━━━ Records to use ━━━

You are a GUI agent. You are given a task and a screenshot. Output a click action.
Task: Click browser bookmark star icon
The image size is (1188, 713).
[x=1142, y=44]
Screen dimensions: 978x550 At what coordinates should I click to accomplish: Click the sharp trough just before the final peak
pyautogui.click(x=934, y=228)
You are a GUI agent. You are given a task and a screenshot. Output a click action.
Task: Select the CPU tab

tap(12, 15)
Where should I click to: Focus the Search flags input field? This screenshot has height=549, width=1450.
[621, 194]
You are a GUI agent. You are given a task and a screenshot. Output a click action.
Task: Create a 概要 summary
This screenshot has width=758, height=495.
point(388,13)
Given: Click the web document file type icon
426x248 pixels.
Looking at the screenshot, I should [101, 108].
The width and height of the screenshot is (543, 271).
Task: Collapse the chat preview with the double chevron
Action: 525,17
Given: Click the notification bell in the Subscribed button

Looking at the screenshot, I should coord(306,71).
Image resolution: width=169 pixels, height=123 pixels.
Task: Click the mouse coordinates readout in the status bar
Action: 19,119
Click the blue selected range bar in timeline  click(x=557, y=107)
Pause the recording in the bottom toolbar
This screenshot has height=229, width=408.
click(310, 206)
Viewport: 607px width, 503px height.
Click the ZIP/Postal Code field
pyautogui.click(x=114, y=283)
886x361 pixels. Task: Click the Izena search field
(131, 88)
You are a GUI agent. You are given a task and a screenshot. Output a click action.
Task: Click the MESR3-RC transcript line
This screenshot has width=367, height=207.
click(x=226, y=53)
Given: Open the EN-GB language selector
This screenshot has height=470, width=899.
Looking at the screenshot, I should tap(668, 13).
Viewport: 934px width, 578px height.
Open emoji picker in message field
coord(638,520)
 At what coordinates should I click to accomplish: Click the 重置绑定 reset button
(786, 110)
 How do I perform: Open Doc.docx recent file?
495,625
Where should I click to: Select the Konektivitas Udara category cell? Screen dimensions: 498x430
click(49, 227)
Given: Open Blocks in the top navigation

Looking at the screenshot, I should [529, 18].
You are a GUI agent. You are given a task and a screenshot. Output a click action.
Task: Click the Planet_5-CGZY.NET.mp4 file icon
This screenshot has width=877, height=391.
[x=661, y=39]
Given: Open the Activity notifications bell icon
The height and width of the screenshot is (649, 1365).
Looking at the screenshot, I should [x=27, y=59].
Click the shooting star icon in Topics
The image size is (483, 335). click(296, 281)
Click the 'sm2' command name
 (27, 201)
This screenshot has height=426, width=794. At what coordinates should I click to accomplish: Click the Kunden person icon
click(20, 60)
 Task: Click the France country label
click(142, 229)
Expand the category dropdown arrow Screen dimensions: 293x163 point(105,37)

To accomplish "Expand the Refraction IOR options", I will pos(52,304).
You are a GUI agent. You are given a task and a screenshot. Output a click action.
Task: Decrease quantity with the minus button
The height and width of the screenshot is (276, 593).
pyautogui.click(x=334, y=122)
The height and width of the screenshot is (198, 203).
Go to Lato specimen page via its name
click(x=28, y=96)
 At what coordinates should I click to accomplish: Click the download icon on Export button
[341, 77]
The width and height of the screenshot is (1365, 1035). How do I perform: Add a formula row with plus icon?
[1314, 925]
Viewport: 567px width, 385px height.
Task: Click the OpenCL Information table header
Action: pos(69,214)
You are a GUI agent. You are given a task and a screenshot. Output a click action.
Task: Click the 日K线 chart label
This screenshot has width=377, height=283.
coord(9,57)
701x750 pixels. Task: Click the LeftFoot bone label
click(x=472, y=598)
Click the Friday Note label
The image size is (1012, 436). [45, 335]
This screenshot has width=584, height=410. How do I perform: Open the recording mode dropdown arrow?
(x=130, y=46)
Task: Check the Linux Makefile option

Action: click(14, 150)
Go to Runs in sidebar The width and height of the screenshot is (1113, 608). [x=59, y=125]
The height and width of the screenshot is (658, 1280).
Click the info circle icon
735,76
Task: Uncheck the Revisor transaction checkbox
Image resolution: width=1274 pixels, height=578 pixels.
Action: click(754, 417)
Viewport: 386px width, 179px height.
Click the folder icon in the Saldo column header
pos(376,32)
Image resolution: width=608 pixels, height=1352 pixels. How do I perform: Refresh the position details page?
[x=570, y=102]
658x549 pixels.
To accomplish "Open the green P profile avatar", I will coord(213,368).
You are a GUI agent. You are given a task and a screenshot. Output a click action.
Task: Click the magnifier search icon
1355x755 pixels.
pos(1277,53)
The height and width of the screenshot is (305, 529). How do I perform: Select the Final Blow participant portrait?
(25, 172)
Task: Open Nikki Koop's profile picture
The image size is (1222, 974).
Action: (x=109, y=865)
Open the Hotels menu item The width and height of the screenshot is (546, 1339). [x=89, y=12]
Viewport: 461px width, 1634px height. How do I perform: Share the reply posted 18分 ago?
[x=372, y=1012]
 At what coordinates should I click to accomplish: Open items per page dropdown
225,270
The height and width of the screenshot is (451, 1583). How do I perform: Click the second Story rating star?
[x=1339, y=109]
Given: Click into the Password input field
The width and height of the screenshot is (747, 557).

━━━

* **What needs to be done**:
Filter the records above for lines containing the word "Expand", and copy those lines.

* **Task answer**:
Expand the category dropdown arrow Screen dimensions: 293x163 point(105,37)
To accomplish "Expand the Refraction IOR options", I will pos(52,304).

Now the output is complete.